Find all the fraudsters: Tax probes need to happen

by Froma Harrop

Hunter Biden says his tax affairs are under investigation. The president-elect’s son says he is “confident” the probe by the U.S. attorney’s office in Delaware will find no wrongdoing.

Fine. We shall see.

A few things to unpack here. First, inquiries into possible tax fraud should be welcome. When some people cheat on their taxes, those who don’t have to cover for them.

At the same time, Joe Biden’s 50-year-old son is not Joe. Any tax issues he has are his, not his father’s.

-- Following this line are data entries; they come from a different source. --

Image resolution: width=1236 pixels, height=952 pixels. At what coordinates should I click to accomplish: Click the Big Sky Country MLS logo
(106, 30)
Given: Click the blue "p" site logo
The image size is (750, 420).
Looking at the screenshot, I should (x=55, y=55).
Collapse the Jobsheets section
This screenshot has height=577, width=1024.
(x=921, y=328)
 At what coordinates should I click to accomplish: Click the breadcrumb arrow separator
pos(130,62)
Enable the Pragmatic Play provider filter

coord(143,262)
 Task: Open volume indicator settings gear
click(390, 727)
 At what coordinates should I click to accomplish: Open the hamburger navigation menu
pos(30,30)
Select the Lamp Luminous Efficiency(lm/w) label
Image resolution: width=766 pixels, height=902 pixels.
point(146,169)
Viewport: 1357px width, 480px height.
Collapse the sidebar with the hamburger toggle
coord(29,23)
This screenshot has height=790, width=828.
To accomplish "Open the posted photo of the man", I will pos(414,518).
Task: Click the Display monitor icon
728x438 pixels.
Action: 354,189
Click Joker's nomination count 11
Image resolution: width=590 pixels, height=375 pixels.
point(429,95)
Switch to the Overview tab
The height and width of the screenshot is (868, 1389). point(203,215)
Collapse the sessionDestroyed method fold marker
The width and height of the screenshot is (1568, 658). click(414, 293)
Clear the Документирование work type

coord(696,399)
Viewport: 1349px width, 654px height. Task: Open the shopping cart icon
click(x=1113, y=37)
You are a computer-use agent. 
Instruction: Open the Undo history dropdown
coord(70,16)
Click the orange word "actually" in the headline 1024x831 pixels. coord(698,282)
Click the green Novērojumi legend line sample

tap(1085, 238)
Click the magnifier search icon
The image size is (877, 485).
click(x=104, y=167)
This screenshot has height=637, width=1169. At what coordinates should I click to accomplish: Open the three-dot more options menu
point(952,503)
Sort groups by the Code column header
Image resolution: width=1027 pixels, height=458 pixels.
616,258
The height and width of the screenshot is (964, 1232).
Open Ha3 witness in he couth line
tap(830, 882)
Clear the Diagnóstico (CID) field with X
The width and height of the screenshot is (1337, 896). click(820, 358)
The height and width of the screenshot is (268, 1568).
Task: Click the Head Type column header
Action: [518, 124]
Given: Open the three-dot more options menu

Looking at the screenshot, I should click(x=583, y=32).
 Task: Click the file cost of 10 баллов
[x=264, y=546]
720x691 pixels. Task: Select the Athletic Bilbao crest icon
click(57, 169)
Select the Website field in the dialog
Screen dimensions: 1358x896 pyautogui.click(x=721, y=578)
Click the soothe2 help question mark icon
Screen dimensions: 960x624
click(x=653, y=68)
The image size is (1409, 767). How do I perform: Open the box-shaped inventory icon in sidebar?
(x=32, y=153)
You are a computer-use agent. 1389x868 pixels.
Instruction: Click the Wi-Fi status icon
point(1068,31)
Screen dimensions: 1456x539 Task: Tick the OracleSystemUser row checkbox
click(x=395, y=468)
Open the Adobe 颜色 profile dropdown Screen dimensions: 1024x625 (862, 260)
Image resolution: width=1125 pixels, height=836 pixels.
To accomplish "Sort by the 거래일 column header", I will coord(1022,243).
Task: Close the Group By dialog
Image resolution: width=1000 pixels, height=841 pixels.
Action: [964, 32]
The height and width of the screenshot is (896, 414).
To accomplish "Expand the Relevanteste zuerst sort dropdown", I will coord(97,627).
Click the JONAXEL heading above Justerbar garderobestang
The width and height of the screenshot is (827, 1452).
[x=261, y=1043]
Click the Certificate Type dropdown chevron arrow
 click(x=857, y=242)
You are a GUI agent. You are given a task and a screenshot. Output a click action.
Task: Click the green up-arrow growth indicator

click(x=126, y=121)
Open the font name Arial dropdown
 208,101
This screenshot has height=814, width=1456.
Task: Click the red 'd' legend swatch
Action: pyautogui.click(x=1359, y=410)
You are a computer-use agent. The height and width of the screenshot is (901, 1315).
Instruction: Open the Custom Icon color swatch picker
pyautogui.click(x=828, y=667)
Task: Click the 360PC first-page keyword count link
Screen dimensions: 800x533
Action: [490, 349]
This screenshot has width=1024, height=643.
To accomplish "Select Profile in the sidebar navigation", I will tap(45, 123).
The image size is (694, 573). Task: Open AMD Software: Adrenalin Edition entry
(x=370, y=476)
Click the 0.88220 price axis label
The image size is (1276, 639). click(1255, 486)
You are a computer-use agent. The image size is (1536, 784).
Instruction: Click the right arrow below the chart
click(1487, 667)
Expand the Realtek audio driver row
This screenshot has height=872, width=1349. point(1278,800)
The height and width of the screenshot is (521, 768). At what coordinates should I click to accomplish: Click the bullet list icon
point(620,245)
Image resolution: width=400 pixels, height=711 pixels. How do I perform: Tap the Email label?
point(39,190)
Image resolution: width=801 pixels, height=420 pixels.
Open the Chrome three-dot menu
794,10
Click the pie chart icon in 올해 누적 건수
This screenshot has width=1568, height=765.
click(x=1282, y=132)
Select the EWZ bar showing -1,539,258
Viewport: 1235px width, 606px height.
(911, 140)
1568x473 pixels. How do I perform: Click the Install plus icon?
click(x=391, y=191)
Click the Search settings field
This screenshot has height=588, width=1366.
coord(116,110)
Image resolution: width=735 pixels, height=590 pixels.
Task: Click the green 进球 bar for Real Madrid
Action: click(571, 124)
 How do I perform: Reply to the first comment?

President Donald Trump has tried mightily to link Hunter’s business dealings with Chinese and European tycoons to Joe, and the investigations have come up empty. He’d undoubtedly love to tie Hunter’s tax issues into one public-confusing package.

Attorney General William Barr has rejected Trump’s demand for a special counsel to investigate Hunter. He says that scrutiny of Hunter’s activities is “being handled responsibly and professionally.” Meanwhile, The Wall Street Journal, which has been scouring Hunter’s business ventures, concluded, “None of the Journal’s reporting found that Joe Biden was involved in his son’s business activities.” The tax probe doesn’t implicate Joe either.

All this said, it was not OK that Hunter used his powerful political name to rake in cash from foreign tycoons. It was not OK that he used his family ties to score a discounted stake in a Chinese private equity venture or various lucrative consulting deals. Or that he sold himself as the guy who could grease entry into the Washington power structure.

And Joe should have stopped it. There was nothing in Hunter’s biography — which included drug and money problems — that would have prompted these foreign interests to hire him for his talents. Two Obama administration officials aired concern that Hunter’s seat on the board of Ukrainian natural gas company Burisma would leave the appearance of a conflict of interest. Senate Republicans looked hard for evidence that Joe Biden altered U.S. policy in Ukraine for his son, and found none. Still, appearances matter.

Of course, Biden’s missteps in letting a family member profit off his Washington connections pale in contrast to the Trumps’ brazen self-dealing. In that case, you don’t even know where to start.

Imagine the outrage if Biden were to let Hunter stand in for him at a G-20 meeting, as Trump let his daughter Ivanka do. In 2018, China fast-tracked 18 trademarks to companies linked to Trump and Ivanka — you know, those sunglasses, handbags and shoes.

Then there was son-in-law Jared Kushner, Trump’s senior adviser. Vanity Fair reports that Kushner set up a shell company into which Trump fans are still pouring money. Its apparent purpose was to avoid federally mandated disclosures of campaign spending, much of it heading to Trump family pockets. The company’s first president was Eric Trump’s wife, Lara. Its first vice president was Vice President Mike Pence’s nephew John Pence.

Back on the tax fraud front, state prosecutors in Manhattan are ramping up efforts to obtain Trump’s personal and corporate tax returns. They are looking into possible insurance fraud, bank fraud and tax fraud. If they find culpability, Trump could face criminal charges.

Any pardons that Trump might grant himself and his children could shield them from federal prosecutions, but not state ones. Former Trump lawyer Michael Cohen has already testified that Trump inflated the value of his assets to his lenders and then deflated them to cut his real estate taxes. Both practices are illegal. Also under investigation are millions in tax write-offs for consulting services, some apparently for work by Ivanka.

Let’s find all the tax cheats. Do it for we who’ve been paying both our taxes and their taxes.